Democratising Renewable Investment with Consumer Capital

Kevin Cox
7 min readMar 14, 2022

--

Today, investing in productive assets is the preserve of the wealthy, companies and governments. Tomorrow, with Cloud Consumer Capital (CCC), all consumers (rich and poor) can become investors.

The challenges of climate change and building a resilient energy system requires everyone to invest. Society cannot solely depend on governments, the rich and companies. Many consumers are willing and want to invest, but investment systems today are expensive, clumsy, and unreliable. We need simple, stable, secure ways to invest and give investors a steady stream of reliable returns.

Consumer Capital changes the investment landscape. It removes barriers to investing and makes it easy for anyone to become an investor. Paying an electricity invoice becomes an investment. Allocating some household savings and superannuation payments to renewable energy investments will provide all the funds Canberra needs to address climate change.

Description

White Label Personal Cloud Consumer Capital (CCC) project will scale, commercialise and extend the existing Prepower One Co-op financing of solar panels. The grant will make the capital raising technique available to any business formed by any trading entity.

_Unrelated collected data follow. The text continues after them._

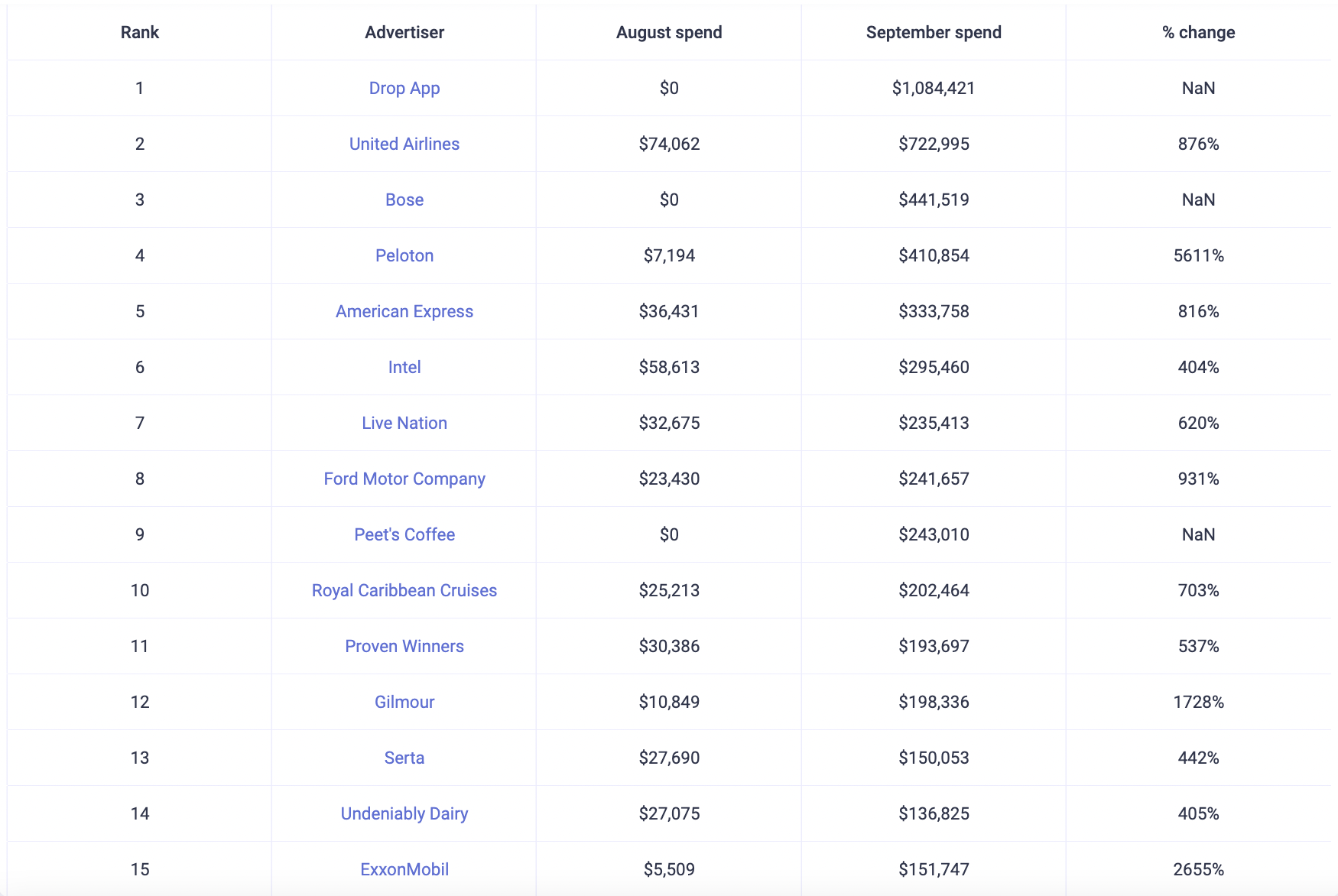1338x896 pixels.
Task: Select Royal Caribbean Cruises link
Action: coord(404,590)
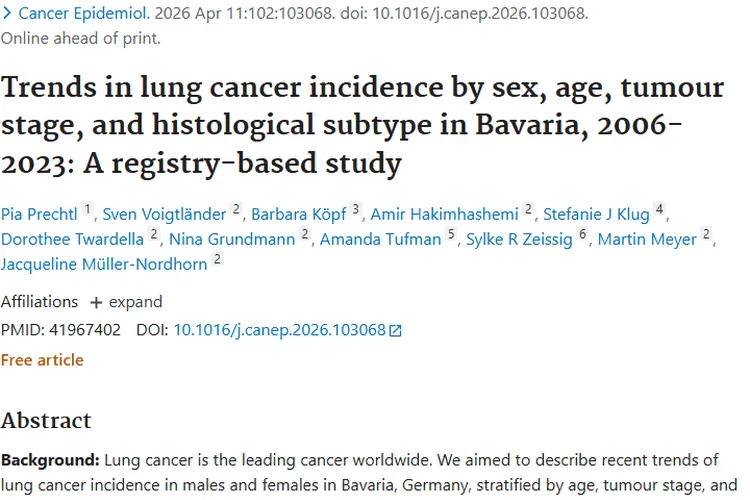Click affiliation superscript 4 after Stefanie J Klug
Screen dimensions: 750x500
click(x=659, y=209)
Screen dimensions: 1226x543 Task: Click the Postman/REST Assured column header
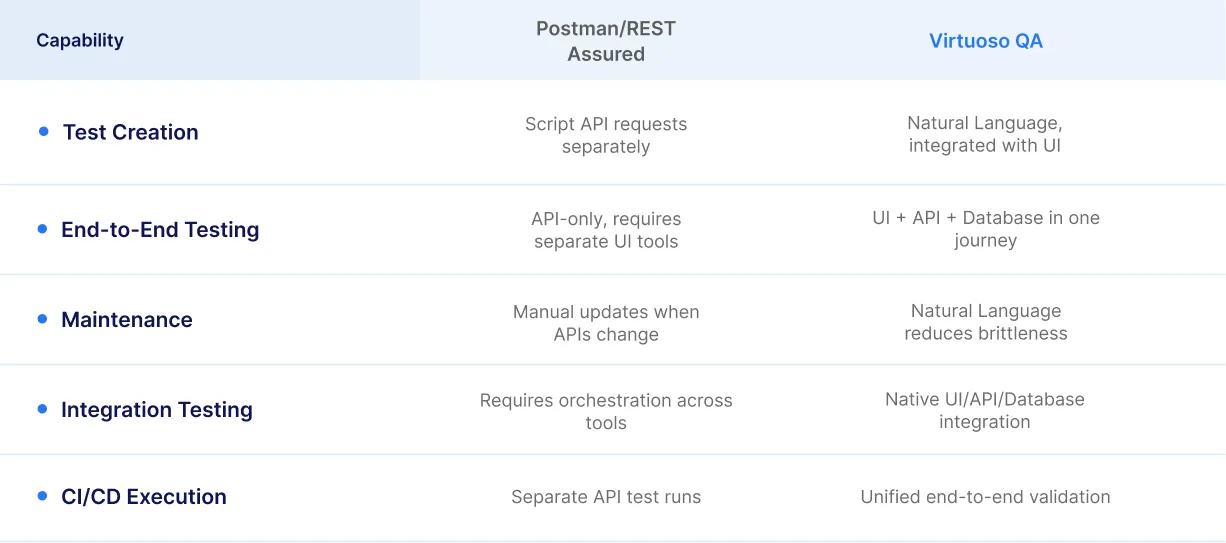click(606, 42)
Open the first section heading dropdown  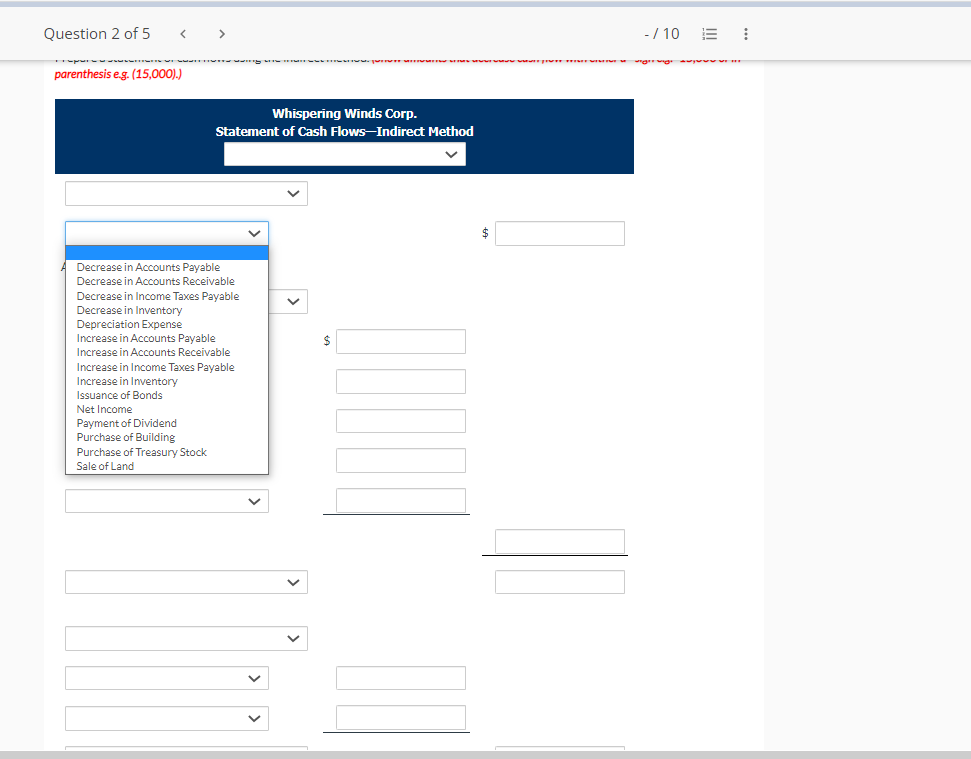(x=186, y=193)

CCC will provide any consumer who wishes to join a group of other consumers with ways to invest in reducing the cost of electricity to their homes or businesses. It will provide all consumers and investors in the ACT with a means of investing in emerging technologies based in the ACT.

There are no fees to buy or sell Consumer Capital. Investment values stay the same, and investment returns are a steady income stream like a regular salary. Consumer Capital saves the consumer money, and the operating fees come from savings. If there are no savings, there are no fees.

Consumer Capital fits the psychology of most human risk behaviour. Most people hate losing money more than they value gaining money. Traditional investing is available for the gamblers and entrepreneurs of the world, but everyday citizens will prefer the regularity and certainty of Consumer Capital. It will prove popular and attract those who value living well over making more money.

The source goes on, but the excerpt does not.